Ⅳ  ヌードとはだか「ヌード」と「はだか」は違うという論理で街に出現した裸の彫刻は、本当は裸ではないのか。

股間若衆

典型的な曖昧模っ糊り

典型的な曖昧模っ糊り (赤羽駅前) 

男性裸体彫刻は、女性裸体彫刻と違って、股間表現に苦心がいる。しっかりつくるとそこにばかり目がいくし、何もつくらなければ不自然だ。明治初年に西欧の美術教育を導入して以来、美術家たちはこの難問に取り組んできた。画家には抜け道があった。身体をよじったり、股間の手前に何かを描けばよいからだ。一方の彫刻家はそうはいかない。三次元で身体を表現する際のその手っ取り早い解決策が(これも西欧に学んだことだが)、『旧約聖書』由来の葉っぱで覆うことだった。

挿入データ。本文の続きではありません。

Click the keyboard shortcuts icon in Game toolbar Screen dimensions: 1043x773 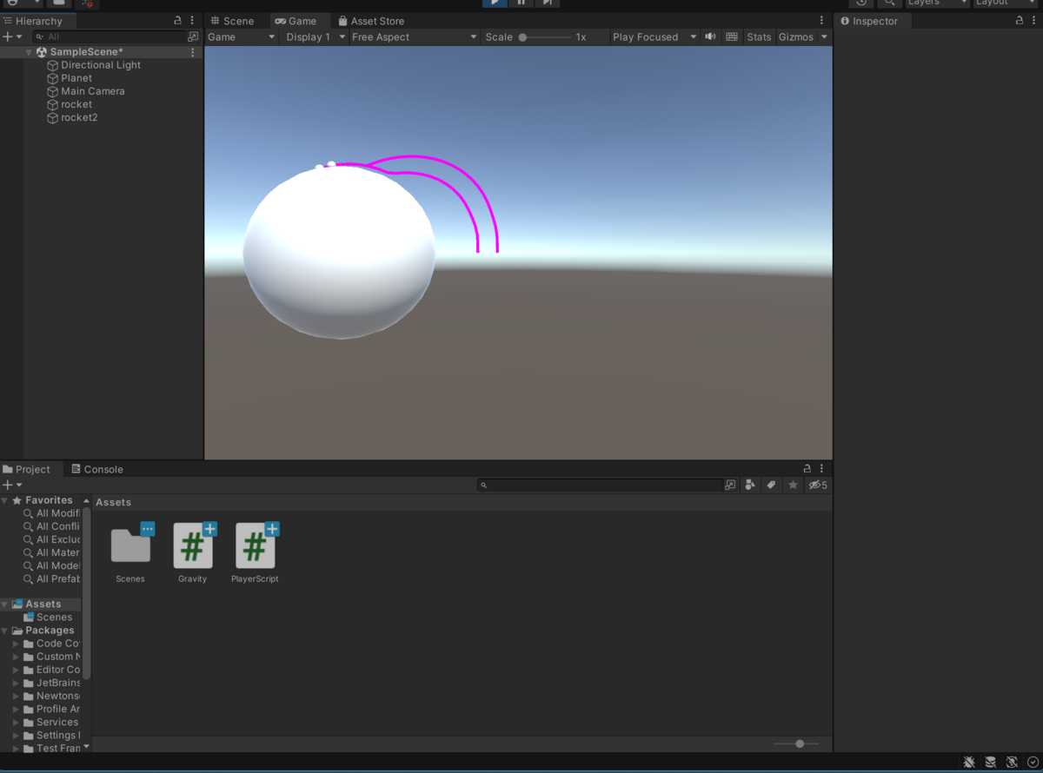click(x=732, y=36)
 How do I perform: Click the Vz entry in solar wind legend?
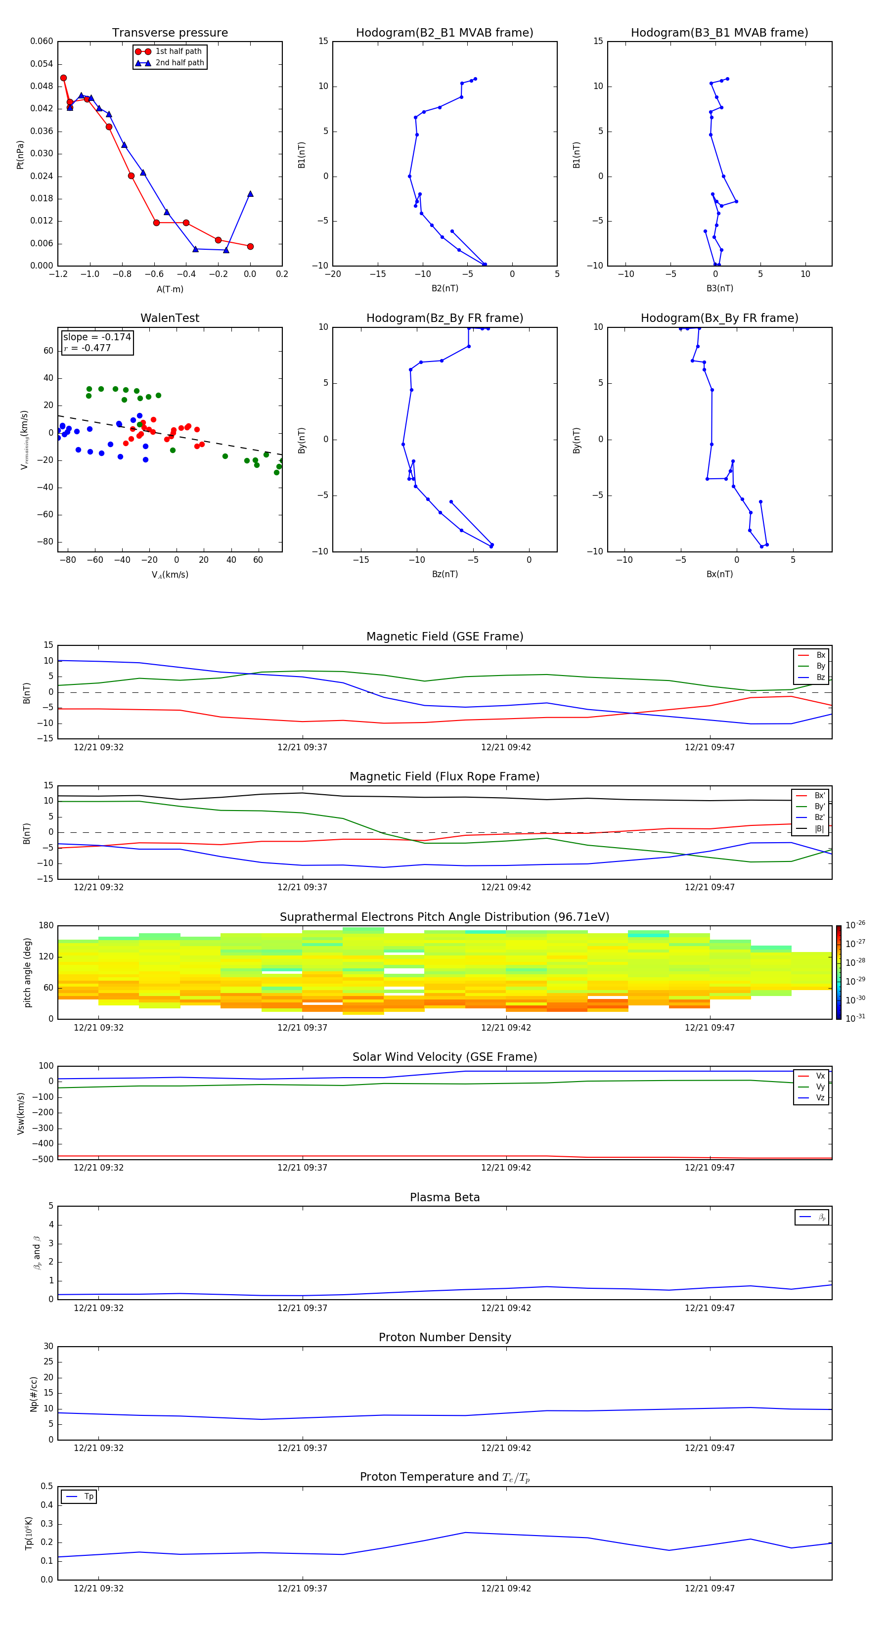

しかし、日本にアダム像は必要とされない。結果として、股間表現を曖昧にしたり(曖昧模(あいまいも)っ糊(こ)り)、極限まで切り詰める(ほとんどミニマルアート)技術が磨かれた。

ルシウス顔出し看板の注意書き

東京大学文化資源学研究室に現れたルシウス

東京大学文化資源学研究室に現れたルシウス 撮影:進藤環 

二〇一二年、ヤマザキマリ「テルマエ・ロマエ」の映画化を機に書店に出現した。ルシウスの腰のあたりに、小さくこんな文字が記されている。「*もし必要な場合、同送の手ぬぐいを腰に回して貼ってください。」。股間に思い切り顔を近づけないと気づかない。「必要な場合」とはどういう場合か?添付の手ぬぐいは手に入れそこなった。二作目の映画「テルマエ・ロマエII」(二〇一四)封切りの際には、便器に座って読書するルシウスも出現した。

裸の王様は裸じゃなかった

左:幼児向けの『はだかの王さま』はほとんどパンツ一丁 右:『アンデルセン童話名作集』

右:『アンデルセン童話名作集』筑摩書房、1955年では丈の長いシャツを着ていた
左:幼児向けの『はだかの王さま』はほとんどパンツ一丁

アンデルセンの『裸の王様』(一八三七)はタイトルが秀逸だから一度聞いたら忘れられず、かつ誰もが裸で歩いている王様を思い浮かべる。ところが、王様は裸ではない。それどころか、原題は『皇帝の新しい衣装』であり、王様が上着を着ず下着だけで歩いていることを問題にした本なのだ。それにもかかわらず、王様のさまざまな「裸」が描かれてきた。早くも明治四四年(一九一一)には「全裸の王様」が登場している。日本社会における男性裸体像のひとつの浸透。

敗戦国日本の新しい衣裳

上:〈市川紀元二像〉 下:〈愛の像〉

上:〈市川紀元二像〉東京大学を追われ静岡護国神社に移設
下:〈愛の像〉(東京駅前)

戦争に敗れると軍人の銅像が町から姿を消し、代わって裸体彫刻が登場した。軍服を脱いで、新たに身にまとった衣装が「ヌード」だった。皇居のお濠端、三宅坂の角地にあった寺内正毅陸軍元帥の騎馬像が載っていた台座に、三美神が姿を現したのは昭和二六年(一九五一)のことだ。東京駅前の「愛」はBC級戦犯で刑死したひとたちの慰霊碑で、軍服を脱いだ姿は本来の人間に戻ったことを示している。戦場に散った学生たちを悼む慶應義塾大学の「平和来」、東京大学からは設置を拒否された「わだつみの像」が全裸であることも同じ意味だった。